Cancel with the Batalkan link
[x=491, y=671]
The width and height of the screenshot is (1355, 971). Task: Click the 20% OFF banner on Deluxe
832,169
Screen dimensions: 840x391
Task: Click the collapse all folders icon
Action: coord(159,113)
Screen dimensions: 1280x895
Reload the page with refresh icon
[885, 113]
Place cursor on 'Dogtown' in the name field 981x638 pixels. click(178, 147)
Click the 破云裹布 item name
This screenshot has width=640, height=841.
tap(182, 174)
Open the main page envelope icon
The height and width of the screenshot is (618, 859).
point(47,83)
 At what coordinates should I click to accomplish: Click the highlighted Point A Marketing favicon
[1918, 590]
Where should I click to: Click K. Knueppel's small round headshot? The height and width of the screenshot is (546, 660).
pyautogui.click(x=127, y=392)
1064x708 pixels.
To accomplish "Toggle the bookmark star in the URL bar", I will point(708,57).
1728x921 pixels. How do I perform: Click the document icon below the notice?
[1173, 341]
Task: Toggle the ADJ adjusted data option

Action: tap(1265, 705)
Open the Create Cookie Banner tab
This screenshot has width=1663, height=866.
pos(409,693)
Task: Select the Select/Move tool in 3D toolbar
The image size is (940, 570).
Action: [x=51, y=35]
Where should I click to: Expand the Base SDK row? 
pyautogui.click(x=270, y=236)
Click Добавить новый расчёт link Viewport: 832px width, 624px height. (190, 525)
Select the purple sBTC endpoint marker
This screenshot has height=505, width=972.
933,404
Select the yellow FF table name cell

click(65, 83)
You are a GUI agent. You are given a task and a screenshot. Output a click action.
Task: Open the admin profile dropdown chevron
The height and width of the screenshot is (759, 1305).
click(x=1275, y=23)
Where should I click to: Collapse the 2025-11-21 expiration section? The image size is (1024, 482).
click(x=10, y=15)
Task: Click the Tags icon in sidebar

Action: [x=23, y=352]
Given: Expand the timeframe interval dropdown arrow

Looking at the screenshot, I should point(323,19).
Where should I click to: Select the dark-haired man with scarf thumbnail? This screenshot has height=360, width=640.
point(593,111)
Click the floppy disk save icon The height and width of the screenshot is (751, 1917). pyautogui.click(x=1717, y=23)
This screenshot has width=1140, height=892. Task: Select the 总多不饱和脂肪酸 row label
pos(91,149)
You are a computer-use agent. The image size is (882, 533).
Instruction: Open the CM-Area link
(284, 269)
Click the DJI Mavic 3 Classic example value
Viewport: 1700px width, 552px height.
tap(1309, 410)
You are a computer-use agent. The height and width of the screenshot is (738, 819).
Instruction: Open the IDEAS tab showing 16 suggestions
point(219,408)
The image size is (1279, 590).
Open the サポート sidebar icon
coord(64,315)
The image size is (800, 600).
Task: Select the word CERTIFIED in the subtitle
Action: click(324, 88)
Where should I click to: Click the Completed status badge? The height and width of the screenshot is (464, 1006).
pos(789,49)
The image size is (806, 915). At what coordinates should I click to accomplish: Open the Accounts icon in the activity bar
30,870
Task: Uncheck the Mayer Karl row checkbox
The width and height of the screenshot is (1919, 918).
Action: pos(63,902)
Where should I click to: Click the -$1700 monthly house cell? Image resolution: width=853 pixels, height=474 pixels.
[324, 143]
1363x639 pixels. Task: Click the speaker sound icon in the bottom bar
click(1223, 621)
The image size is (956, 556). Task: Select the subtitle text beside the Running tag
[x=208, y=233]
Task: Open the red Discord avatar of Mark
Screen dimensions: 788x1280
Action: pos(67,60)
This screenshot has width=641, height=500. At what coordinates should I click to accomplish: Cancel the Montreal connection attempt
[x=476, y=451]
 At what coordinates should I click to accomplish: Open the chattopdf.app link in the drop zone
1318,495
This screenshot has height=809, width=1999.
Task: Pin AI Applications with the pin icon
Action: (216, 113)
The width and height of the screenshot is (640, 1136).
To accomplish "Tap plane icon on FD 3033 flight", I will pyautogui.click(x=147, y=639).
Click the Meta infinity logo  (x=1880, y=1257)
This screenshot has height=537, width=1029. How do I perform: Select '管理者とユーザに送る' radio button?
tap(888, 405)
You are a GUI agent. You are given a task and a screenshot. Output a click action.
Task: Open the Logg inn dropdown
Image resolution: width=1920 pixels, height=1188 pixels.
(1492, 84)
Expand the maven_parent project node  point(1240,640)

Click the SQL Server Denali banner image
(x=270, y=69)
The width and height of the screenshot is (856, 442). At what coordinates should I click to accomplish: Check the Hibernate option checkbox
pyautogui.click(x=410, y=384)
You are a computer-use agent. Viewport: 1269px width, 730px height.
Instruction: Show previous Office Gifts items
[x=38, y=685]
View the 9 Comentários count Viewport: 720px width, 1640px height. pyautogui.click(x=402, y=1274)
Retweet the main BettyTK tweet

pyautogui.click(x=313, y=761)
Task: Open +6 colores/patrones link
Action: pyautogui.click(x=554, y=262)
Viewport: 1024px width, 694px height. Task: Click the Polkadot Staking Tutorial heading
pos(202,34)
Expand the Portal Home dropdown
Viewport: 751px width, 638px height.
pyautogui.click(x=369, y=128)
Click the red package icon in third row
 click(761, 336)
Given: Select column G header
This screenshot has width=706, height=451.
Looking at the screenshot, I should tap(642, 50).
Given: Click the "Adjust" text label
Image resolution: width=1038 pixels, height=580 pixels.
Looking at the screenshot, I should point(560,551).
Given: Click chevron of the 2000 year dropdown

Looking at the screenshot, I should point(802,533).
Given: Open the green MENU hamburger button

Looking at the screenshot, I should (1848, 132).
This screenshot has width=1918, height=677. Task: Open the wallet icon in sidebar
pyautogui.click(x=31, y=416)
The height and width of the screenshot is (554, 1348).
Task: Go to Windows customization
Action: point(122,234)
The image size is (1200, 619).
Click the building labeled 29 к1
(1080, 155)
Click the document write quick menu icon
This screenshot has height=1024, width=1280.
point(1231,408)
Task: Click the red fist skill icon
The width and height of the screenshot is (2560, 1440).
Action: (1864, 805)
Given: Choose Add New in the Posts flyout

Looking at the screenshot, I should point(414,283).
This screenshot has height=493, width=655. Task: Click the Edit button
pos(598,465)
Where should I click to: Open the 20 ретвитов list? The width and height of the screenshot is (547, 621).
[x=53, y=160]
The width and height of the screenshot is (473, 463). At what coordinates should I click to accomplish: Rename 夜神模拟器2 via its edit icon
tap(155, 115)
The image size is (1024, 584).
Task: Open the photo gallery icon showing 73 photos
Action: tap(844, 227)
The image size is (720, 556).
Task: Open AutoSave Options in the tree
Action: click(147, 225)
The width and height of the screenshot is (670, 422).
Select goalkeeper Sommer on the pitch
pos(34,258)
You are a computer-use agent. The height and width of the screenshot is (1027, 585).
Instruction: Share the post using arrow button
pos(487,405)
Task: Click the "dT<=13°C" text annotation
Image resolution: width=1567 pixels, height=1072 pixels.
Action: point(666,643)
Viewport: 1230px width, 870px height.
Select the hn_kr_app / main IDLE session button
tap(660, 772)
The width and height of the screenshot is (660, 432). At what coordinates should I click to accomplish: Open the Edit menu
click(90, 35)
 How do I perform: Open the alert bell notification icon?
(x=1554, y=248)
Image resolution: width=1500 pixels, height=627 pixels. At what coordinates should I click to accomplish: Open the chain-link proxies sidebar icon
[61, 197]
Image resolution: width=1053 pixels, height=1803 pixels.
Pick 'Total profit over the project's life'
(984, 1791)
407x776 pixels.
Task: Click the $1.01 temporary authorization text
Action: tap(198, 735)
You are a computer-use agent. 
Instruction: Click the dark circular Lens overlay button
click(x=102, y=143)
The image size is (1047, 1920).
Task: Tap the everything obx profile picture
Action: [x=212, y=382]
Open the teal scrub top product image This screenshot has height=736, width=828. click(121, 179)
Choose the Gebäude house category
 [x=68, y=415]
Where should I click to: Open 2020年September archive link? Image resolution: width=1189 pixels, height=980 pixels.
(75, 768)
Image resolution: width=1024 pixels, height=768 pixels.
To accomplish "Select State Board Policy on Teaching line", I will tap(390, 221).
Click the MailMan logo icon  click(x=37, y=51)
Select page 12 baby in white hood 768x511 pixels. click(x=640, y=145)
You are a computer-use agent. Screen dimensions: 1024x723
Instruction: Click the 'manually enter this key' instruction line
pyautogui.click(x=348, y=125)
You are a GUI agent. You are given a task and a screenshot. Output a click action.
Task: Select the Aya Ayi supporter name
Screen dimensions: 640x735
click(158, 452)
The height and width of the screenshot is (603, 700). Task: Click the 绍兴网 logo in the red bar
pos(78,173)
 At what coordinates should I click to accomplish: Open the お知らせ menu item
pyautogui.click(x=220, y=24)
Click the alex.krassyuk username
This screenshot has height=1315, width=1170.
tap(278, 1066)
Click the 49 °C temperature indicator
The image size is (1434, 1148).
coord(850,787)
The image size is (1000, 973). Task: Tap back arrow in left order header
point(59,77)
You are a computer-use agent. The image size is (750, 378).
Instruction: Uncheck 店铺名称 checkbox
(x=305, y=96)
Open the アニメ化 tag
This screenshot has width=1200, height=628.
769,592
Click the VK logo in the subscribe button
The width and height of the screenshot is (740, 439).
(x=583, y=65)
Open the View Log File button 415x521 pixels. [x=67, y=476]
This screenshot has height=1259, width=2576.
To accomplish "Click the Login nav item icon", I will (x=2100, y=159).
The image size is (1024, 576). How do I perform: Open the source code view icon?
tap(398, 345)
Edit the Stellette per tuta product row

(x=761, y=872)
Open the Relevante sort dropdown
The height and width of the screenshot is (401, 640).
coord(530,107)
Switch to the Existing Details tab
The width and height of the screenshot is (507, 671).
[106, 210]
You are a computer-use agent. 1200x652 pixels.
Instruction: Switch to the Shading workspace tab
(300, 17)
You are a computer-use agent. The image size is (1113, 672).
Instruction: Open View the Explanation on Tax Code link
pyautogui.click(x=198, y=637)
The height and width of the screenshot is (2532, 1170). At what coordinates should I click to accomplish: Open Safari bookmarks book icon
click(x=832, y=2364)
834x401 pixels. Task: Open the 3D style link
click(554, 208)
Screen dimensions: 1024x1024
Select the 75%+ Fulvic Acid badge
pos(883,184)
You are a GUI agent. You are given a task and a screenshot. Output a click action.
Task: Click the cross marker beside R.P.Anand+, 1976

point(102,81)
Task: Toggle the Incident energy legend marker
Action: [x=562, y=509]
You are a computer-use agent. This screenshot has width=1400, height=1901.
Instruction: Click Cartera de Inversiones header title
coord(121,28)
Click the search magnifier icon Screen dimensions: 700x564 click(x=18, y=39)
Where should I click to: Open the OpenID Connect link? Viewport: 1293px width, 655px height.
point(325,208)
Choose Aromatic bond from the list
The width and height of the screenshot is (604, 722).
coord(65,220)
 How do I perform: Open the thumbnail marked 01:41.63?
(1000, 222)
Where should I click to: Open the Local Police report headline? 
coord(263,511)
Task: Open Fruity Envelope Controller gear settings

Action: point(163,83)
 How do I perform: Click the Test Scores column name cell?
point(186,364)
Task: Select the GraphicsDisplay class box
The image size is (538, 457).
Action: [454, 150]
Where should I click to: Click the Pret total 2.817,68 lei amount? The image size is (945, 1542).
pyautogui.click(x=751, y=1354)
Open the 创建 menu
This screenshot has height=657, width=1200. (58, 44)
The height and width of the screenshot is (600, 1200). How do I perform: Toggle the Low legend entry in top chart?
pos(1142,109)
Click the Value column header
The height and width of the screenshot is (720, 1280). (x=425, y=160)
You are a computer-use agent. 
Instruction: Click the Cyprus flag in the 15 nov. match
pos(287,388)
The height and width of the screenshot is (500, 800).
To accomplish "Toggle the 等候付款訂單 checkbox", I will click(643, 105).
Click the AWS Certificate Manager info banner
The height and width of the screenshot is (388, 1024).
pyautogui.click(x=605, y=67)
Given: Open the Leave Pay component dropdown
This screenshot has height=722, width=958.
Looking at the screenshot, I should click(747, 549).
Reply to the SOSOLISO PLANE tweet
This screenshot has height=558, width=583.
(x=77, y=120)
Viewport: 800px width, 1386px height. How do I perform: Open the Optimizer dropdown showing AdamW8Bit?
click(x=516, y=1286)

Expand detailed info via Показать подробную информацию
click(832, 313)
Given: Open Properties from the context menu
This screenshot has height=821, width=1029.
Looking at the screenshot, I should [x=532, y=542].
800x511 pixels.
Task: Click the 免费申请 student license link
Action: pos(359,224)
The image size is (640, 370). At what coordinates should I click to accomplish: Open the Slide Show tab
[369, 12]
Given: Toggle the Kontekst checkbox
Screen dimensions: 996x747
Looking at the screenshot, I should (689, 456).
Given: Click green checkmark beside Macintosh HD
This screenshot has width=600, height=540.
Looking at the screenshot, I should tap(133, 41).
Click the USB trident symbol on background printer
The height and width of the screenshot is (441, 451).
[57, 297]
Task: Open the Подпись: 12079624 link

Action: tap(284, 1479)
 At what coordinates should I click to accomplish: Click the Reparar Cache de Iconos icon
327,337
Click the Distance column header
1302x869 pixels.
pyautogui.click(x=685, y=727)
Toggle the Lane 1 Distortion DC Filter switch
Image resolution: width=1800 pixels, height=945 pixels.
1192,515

____

# Exercise
Beginning with the line in which "Expand detailed info" appears, print each remaining line of the listing exactly, the last line included.

# Output for this task
Expand detailed info via Показать подробную информацию
click(832, 313)
Given: Open Properties from the context menu
This screenshot has height=821, width=1029.
Looking at the screenshot, I should [x=532, y=542].
800x511 pixels.
Task: Click the 免费申请 student license link
Action: pos(359,224)
The image size is (640, 370). At what coordinates should I click to accomplish: Open the Slide Show tab
[369, 12]
Given: Toggle the Kontekst checkbox
Screen dimensions: 996x747
Looking at the screenshot, I should (689, 456).
Given: Click green checkmark beside Macintosh HD
This screenshot has width=600, height=540.
Looking at the screenshot, I should tap(133, 41).
Click the USB trident symbol on background printer
The height and width of the screenshot is (441, 451).
[57, 297]
Task: Open the Подпись: 12079624 link

Action: tap(284, 1479)
 At what coordinates should I click to accomplish: Click the Reparar Cache de Iconos icon
327,337
Click the Distance column header
1302x869 pixels.
pyautogui.click(x=685, y=727)
Toggle the Lane 1 Distortion DC Filter switch
Image resolution: width=1800 pixels, height=945 pixels.
1192,515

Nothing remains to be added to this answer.